═══ Raw data ═══

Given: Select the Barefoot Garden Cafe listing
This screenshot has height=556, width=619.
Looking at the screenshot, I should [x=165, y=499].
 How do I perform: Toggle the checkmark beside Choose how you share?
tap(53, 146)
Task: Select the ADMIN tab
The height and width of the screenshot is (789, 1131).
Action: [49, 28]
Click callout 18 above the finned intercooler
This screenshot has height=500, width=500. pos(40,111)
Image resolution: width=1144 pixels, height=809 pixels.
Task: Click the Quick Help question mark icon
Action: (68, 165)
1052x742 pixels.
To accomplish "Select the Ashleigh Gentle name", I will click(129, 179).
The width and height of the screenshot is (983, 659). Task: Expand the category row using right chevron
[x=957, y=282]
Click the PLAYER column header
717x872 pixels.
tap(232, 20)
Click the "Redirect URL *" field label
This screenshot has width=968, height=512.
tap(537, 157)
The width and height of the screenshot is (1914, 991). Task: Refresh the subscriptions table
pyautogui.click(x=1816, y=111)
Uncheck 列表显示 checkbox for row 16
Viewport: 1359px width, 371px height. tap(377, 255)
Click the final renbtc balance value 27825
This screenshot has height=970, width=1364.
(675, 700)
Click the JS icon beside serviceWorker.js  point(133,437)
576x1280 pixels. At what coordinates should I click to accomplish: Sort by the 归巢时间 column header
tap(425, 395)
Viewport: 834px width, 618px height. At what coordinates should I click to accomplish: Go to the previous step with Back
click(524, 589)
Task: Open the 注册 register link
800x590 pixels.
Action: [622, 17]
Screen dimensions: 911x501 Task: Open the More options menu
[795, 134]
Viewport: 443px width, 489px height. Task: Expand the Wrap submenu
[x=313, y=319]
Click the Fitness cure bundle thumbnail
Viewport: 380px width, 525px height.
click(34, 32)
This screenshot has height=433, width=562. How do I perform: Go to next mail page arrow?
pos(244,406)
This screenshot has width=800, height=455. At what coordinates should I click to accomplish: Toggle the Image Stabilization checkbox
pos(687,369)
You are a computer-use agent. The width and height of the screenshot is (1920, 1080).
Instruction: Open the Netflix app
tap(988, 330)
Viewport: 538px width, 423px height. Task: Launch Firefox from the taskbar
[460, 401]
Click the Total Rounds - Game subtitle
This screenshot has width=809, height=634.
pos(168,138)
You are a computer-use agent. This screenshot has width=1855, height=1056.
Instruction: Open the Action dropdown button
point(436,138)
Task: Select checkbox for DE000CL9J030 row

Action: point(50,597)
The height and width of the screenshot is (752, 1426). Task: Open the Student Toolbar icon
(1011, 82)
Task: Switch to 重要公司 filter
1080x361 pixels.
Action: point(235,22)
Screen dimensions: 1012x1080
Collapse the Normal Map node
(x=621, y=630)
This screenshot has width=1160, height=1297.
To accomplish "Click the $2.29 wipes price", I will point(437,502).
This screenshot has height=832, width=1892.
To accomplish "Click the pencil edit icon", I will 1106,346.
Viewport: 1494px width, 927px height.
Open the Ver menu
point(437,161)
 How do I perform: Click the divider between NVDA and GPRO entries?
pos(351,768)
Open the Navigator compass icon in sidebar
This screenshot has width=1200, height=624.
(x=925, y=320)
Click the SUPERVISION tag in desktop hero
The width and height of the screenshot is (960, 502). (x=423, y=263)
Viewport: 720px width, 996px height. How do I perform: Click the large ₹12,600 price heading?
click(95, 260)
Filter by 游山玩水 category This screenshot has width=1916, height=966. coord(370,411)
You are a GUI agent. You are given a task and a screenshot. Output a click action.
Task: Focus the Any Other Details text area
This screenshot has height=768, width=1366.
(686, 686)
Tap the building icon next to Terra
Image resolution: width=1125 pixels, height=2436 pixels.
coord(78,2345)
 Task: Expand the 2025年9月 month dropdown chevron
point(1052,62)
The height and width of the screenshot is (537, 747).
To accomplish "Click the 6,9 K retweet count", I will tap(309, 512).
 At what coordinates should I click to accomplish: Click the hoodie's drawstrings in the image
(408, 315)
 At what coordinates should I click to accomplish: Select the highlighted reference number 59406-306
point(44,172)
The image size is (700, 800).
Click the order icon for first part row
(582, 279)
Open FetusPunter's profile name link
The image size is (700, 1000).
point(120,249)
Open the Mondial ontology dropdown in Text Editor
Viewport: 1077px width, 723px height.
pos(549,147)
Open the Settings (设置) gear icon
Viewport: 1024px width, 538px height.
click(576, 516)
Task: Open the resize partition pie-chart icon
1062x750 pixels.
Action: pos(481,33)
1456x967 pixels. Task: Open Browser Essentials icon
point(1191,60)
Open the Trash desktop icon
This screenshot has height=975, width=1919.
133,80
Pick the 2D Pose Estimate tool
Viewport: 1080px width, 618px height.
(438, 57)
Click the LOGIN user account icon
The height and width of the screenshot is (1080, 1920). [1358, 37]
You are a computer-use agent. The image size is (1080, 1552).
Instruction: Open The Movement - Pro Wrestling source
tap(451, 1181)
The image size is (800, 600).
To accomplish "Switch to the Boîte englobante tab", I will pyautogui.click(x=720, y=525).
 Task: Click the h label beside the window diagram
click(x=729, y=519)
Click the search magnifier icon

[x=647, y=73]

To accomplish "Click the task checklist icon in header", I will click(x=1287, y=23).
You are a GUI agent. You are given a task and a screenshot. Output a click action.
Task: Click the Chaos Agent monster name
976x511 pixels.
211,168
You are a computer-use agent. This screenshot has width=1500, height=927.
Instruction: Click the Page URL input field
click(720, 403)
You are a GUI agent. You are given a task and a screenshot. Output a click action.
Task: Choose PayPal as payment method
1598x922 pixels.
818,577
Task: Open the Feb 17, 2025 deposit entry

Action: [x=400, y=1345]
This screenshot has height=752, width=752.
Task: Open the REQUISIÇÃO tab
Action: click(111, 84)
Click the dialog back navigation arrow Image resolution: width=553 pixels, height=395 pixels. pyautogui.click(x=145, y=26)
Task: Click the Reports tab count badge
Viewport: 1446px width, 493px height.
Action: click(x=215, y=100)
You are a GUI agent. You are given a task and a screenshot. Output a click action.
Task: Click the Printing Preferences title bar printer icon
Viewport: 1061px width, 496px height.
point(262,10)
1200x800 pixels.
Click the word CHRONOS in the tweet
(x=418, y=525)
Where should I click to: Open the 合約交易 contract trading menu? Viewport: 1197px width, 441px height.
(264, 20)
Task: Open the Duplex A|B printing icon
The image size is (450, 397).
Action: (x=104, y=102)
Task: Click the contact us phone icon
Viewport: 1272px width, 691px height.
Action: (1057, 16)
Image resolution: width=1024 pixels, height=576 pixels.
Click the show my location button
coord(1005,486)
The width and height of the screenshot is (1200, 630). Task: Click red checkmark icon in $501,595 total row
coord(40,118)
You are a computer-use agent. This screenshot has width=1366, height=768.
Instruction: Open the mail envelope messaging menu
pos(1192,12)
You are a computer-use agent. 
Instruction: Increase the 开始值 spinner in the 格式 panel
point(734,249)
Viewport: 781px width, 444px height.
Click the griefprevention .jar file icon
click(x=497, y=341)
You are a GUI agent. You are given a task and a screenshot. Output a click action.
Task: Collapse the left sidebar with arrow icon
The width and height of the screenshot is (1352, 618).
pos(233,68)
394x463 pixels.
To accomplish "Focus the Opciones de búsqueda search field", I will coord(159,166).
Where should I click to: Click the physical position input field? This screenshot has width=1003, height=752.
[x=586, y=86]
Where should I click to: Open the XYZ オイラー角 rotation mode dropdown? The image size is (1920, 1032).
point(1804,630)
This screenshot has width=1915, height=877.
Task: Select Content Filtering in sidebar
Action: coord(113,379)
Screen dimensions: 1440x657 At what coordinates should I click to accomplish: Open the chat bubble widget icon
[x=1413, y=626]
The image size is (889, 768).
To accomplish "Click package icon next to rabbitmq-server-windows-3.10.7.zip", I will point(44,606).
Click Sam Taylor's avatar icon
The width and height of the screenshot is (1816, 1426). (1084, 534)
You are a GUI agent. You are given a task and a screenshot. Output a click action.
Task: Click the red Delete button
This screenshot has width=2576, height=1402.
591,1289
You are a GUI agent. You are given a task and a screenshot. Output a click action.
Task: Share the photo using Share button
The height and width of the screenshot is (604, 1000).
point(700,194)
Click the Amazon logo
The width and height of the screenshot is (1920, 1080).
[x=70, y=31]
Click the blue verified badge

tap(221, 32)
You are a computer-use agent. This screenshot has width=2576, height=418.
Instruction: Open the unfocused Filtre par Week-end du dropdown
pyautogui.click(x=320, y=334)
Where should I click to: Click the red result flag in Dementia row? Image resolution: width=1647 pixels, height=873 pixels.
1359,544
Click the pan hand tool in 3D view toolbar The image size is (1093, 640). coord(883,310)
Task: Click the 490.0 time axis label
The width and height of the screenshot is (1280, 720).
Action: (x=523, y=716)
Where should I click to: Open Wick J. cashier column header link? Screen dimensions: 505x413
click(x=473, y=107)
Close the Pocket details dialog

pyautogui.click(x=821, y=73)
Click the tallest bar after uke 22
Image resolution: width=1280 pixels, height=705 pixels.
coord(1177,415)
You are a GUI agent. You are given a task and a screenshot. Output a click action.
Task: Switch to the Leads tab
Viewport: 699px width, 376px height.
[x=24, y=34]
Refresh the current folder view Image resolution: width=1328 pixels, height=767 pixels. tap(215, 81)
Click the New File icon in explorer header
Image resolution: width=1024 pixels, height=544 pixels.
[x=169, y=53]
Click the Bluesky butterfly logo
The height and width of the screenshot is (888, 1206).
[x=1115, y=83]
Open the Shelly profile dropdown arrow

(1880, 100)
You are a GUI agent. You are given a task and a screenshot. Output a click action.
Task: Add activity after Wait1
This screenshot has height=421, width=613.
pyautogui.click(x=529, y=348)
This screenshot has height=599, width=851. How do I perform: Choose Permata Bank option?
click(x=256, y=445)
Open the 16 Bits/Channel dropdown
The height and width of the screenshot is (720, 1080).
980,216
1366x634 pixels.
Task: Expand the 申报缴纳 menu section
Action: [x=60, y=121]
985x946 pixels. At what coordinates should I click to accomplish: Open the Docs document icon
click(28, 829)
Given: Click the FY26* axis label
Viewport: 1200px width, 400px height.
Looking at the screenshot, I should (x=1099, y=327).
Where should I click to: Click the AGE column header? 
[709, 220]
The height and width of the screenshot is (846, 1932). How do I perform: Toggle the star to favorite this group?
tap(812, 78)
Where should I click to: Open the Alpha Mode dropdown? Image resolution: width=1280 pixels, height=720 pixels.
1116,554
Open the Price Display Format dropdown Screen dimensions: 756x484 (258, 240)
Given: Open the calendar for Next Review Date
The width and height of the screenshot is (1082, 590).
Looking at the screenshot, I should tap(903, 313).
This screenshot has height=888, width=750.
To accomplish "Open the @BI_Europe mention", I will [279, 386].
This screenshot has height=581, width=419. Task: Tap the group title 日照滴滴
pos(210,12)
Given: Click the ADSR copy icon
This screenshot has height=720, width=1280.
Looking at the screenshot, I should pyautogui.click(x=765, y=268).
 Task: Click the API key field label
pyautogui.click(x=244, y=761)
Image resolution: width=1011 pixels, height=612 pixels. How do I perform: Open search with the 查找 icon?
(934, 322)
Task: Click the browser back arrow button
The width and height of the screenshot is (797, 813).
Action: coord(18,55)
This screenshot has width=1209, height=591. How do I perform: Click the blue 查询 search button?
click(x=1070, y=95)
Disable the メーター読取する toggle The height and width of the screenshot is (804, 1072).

═══

* [Task statement]
Return the span of lines in the data above that opens at the line with "Image resolution: width=1024 pixels, height=576" and closes at the line with "Viewport: 781px width, 444px height.", exactly, ends included, nothing else.

* [Solution below]
Image resolution: width=1024 pixels, height=576 pixels.
Click the show my location button
coord(1005,486)
The width and height of the screenshot is (1200, 630). Task: Click red checkmark icon in $501,595 total row
coord(40,118)
You are a computer-use agent. This screenshot has width=1366, height=768.
Instruction: Open the mail envelope messaging menu
pos(1192,12)
You are a computer-use agent. 
Instruction: Increase the 开始值 spinner in the 格式 panel
point(734,249)
Viewport: 781px width, 444px height.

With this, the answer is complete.